Paradoxical elevation of high molecular weight adiponectin in acquired extreme insulin resistance due to insulin receptor antibodies

Robert K. Semple1, Nils H. Halberg2, Keith Burling1, Maria A. Soos1, Todd Schraw2, Jian'an Luan4, Elaine K. Cochran3, David B. Dunger4, Nicholas J. Wareham5, Philipp E. Scherer2, Phillip Gorden3, and Stephen O'Rahilly1

1Department of Clinical Biochemistry, University of Cambridge, Addenbrooke's Hospital, Cambridge CB2 2QQ, United Kingdom
2Department of Cell Biology, Division of Endocrinology, and Diabetes Research and Training Center, Albert Einstein College of Medicine, Bronx, New York 10461, USA
3Clinical Endocrinology Branch, National Institute of Diabetes, Digestive and Kidney Diseases, Bethesda, Maryland 20892
4Department of Paediatrics, University of Cambridge, Addenbrooke's Hospital, Cambridge CB2 2QQ, United Kingdom
5MRC Epidemiology Unit, Institute of Public Health, University of Cambridge, Elsie Widdowson Laboratory, Fulbourn Road, CB1 9NL, Cambridge, United Kingdom

Correspondence: rks16{at}cam.ac.uk

Objective:: Total plasma adiponectin and high molecular weight (HMW) polymeric adiponectin are strongly positively correlated with insulin sensitivity. However we have recently reported paradoxical hyperadiponectinemia in patients with severe insulin resistance due to genetically defective insulin receptors. This implies either that the insulin receptor has a critical physiological role in controlling adiponectin production and/or clearance, or that constitutive insulin receptor dysfunction influences adiponectin levels through developmental effects. The aim of the current study was to distinguish between these possibilities using a human model of reversible antibody-mediated insulin receptor dysfunction, and to refine the previous observations by determining adiponectin complex distribution.

**Records**
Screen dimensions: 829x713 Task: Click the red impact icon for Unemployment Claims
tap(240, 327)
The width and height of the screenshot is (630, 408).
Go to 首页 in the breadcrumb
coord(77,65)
==
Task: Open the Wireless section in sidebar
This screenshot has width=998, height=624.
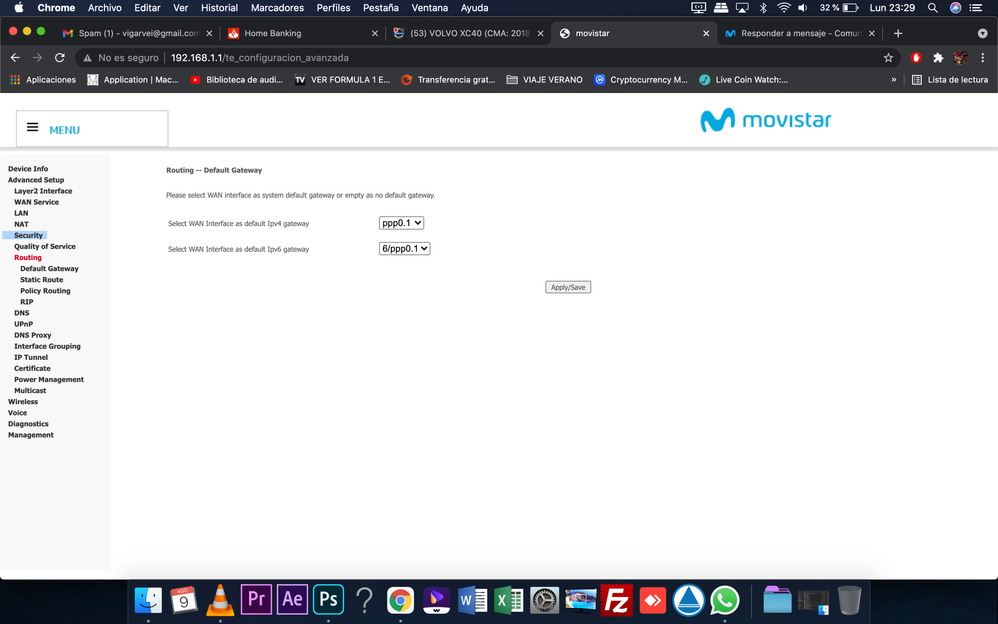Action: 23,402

**Exercise directions**
Pick up the adiponectin abstract after its last sentence and keep writing it. The data has no connection to the adiponectin abstract.

**Output below**
Research Design and Methods:: Cross-sectional and longitudinal determination of fasting plasma adiponectin and adiponectin complex distribution in patients with extreme insulin resistance due to insulin receptor mutations, anti-insulin receptor antibodies (type B insulin resistance), or of undefined cause.

Results:: Despite extreme insulin resistance, patients with type B insulin resistance (all female; mean age 42 years (range 12-54)) had dramatically elevated total plasma adiponectin compared to the general population (mean 43.0 mg/l (range 31.3-54.2) vs mean 8.9 mg/l (range 1.5-28.5 for B.M.I.<25 kg/m2)), which was accounted for largely by HMW polymers. Hyperadiponectinaemia resolved in parallel with reduction of insulin receptor antibodies and clinical resolution of insulin resistance.

Conclusions:: While the well established inverse relationship between plasma insulin and adiponectin levels may, in part, reflect positive effects of adiponectin on insulin sensitivity, these data suggest that the magnitude of the effect of insulin action on adiponectin levels may have been underestimated.